Start at the beginning of the source data and stop after the line that contains "(x=120, y=95)". Rewrite those lines with "Security" changed to "Privacy" and nothing else altered.

--- begin DATASET CONTENT ---

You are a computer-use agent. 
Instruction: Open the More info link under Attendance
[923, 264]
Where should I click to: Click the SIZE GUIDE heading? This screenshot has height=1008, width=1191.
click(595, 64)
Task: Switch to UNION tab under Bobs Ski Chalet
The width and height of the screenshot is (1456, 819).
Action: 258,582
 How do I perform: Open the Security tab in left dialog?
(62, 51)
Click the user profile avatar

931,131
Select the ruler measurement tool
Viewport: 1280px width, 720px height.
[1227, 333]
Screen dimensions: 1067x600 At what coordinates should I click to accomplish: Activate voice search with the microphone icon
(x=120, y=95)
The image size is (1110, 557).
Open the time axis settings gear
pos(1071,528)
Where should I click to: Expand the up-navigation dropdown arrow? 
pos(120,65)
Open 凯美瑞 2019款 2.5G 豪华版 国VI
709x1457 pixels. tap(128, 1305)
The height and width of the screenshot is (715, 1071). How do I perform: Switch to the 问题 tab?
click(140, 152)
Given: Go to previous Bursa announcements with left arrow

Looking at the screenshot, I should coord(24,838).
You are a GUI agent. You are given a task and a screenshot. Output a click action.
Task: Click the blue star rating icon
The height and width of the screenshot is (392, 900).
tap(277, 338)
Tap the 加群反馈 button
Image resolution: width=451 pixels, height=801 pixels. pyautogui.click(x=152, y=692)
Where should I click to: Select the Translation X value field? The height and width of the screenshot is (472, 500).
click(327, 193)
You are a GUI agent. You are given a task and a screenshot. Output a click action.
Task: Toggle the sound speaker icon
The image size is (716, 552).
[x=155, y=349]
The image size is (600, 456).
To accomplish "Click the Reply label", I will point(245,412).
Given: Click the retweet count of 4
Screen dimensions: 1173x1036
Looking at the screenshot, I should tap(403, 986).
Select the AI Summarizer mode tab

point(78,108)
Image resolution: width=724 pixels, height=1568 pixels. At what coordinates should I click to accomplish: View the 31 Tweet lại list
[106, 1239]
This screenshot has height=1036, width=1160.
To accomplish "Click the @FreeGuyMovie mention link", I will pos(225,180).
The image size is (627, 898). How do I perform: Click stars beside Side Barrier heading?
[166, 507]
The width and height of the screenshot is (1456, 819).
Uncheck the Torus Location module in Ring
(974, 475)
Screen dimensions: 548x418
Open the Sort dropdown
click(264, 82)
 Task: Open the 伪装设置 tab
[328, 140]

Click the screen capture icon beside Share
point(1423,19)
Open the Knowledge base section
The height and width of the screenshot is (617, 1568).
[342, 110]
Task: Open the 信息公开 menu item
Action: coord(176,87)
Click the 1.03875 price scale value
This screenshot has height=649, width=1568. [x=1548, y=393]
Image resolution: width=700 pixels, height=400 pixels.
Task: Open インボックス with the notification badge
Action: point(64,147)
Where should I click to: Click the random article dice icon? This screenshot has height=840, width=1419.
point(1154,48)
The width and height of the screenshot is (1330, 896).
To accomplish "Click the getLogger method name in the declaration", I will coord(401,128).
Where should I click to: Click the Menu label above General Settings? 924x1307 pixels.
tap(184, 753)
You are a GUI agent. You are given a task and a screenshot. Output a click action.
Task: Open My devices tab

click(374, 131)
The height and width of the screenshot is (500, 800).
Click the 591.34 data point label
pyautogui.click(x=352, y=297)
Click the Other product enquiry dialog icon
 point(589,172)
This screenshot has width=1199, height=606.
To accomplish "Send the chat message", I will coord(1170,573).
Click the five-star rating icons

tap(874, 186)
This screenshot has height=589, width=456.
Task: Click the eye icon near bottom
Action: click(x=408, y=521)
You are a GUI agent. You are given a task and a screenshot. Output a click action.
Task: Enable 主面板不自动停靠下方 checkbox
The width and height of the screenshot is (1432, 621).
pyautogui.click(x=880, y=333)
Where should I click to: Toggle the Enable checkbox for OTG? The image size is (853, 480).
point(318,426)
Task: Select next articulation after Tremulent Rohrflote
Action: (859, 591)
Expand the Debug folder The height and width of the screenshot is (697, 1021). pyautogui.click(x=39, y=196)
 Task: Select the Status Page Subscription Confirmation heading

--- end DATASET CONTENT ---

SOLUTION FOR THIS EXERCISE ▸
You are a computer-use agent. 
Instruction: Open the More info link under Attendance
[923, 264]
Where should I click to: Click the SIZE GUIDE heading? This screenshot has height=1008, width=1191.
click(595, 64)
Task: Switch to UNION tab under Bobs Ski Chalet
The width and height of the screenshot is (1456, 819).
Action: 258,582
 How do I perform: Open the Privacy tab in left dialog?
(62, 51)
Click the user profile avatar

931,131
Select the ruler measurement tool
Viewport: 1280px width, 720px height.
[1227, 333]
Screen dimensions: 1067x600 At what coordinates should I click to accomplish: Activate voice search with the microphone icon
(x=120, y=95)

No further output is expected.